Zane evidently went at once to work opening the road to Kentucky, his brother Jonathan, and son-in-law John McIntire, assisting largely in the work. The path was only made fit for horsemen, particularly mail-carriers. It is probable that the task was not more difficult than to cut away small trees on an Indian trace. It is sure that for a greater part of the distance from the Ohio to the Muskingum the Mingo Trail was followed, passing near the center of Belmont, Guernsey and Muskingum Counties. The route to the southwest from that point through Perry, Fairfield, Pickaway, Ross, Richland, Adams, and Brown Counties may or may not have followed the path of an Indian trace. No proof to the contrary being in existence, it is most reasonable to suppose that this, like most other pioneer routes, did follow a more or less plainly outlined Indian path. The new road crossed the Muskingum at the present site of the town well named Zanesville, the Hocking at Lancaster, the Scioto at Chillicothe, and the Ohio at Aberdeen, Ohio, opposite the old-time Limestone, Kentucky.

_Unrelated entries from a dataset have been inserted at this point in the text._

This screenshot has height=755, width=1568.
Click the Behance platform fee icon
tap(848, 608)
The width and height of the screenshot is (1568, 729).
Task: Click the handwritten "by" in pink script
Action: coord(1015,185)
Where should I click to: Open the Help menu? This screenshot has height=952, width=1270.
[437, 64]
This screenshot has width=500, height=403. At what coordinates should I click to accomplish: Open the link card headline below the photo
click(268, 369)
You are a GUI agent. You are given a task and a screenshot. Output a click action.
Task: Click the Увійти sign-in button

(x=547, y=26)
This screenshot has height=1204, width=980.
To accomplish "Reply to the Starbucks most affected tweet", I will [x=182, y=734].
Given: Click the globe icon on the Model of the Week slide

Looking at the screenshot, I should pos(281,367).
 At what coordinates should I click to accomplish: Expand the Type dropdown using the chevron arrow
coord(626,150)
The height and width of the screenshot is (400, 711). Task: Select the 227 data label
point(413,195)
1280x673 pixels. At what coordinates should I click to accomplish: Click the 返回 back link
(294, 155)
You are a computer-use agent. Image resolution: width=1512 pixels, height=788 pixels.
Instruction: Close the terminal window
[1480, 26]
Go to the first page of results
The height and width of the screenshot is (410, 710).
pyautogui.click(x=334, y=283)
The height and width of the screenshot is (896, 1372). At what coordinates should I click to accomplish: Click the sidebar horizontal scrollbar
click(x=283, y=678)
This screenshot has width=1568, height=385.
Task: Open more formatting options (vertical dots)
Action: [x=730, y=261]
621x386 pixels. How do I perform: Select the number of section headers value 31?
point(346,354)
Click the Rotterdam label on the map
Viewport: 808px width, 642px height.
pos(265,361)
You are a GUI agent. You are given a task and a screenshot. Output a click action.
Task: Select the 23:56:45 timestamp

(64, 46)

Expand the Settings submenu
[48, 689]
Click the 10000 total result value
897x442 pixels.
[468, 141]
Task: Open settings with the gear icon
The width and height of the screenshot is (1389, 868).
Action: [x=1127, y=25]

One George Sample was an early traveler on this National Road; paying a visit from the East to the Ohio country in 1797, he returned homeward by way of Zane’s Trace or the Maysville Road, as the route was variously known. After purchasing a farm on Brush Creek, Adams County, Ohio, and locating a homeless emigrant on it, Mr. Sample “started back to Pennsylvania on horseback” according to his recorded recollections written in 1842;[36] “as there was no getting up the river at that day.[37] In our homeward trip we had very rough fare when we had any at all; but having calculated on hardships, we were not disappointed. There was one house (Treiber’s) on Lick branch, five miles from where West Union[38] now is.” Trebar—according to modern spelling—opened a tavern on his clearing in 1798 or 1799, but at the time of Sample’s trip his house was not more public than the usual pioneer’s home where the latch-string was always out.[39] “The next house,” continues Mr. Sample, “was where Sinking spring or Middle-town is now.[40] The next was at Chillicothe, which was just then commenced. We encamped one night at Massie’s run, say two or three miles from the falls of Paint creek, where the trace then crossed that stream. From Chillicothe to Lancaster the trace then went through the Pickaway plains. There was a cabin some three or four miles below the plains, and another at their eastern edge, and one or two more between that and Lancaster. Here we staid the third night. From Lancaster we went next day to Zanesville, passing several small beginnings. I recollect no improvement between Zanesville and Wheeling, except a small one at the mouth of Indian Wheeling creek, opposite to Wheeling. In this space we camped another night. From Wheeling we went home pretty well.”